Wednesday, August 4, 2021

The Fated Sky, by Mary Robinette Kowal

I'm a fan of hard SF where the writers do research in order to tell the story properly. So this really hit the mark for me, there's a lot of great history. Including the social history, where she works in elements of the civil rights movement and how much of an object of suspicion it was for the country. It's a really interesting juxtaposition, how we could achieve so much technically with those old concepts of who belonged in power. Being under tremendous pressure helps, some. Kowal alludes to, but could perhaps be more clear about, how the United States of 1960 would get there through exploitation. She has sympathy for protesters, but their motives (the handling of Meteor refugee resettlement adding to existing inequities) only get a partial exploration. I'm hoping this gets sharpened in the third book.
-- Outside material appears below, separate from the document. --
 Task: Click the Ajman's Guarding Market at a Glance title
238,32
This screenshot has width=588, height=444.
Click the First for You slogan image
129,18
There's a lot to like. The action really keeps the book moving, and the evolving relationship between Stetson Parker and Elma York holds one's interest. I had a hard time putting it down. What really clanked for me was the ending, so I have to put it in a spoiler.
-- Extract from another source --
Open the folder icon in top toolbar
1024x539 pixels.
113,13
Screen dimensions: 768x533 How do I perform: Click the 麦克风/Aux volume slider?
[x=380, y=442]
Throughout the book Kowal builds racial tension as the FBI tries to connect Black astronauts to the terrorist incident that leads off the book, and Mission Control feeds the suspicion through their assignment of Black and Female astronauts to menial duties. Then a major terrorist incident (that the FBI seems to have missed) disrupts the mission and Earth. The astronauts overcome the obstacles, land on Mars and...everything is fine. The terrorists lose sympathy at home, a Black astronaut is the first man on Mars, and colonization proceeds apace. Quite a lot is missing here. The turnaround basically happens offstage, before the epilogue.

This has potential as a steampunk setting, just about 70 years later than classic steampunk. We are going to Mars with punch card computers. And we really could have done it--except for the colonization, we probably can't pull that off even now because we haven't figured out what to do about Moon and Mars dust--it's incredibly sharp and gets everywhere, the moon suits were leaking like sieves by the end of a mission of just a few days. I don't think that's the focus of the third book, but I'll look forward to reading it all the same.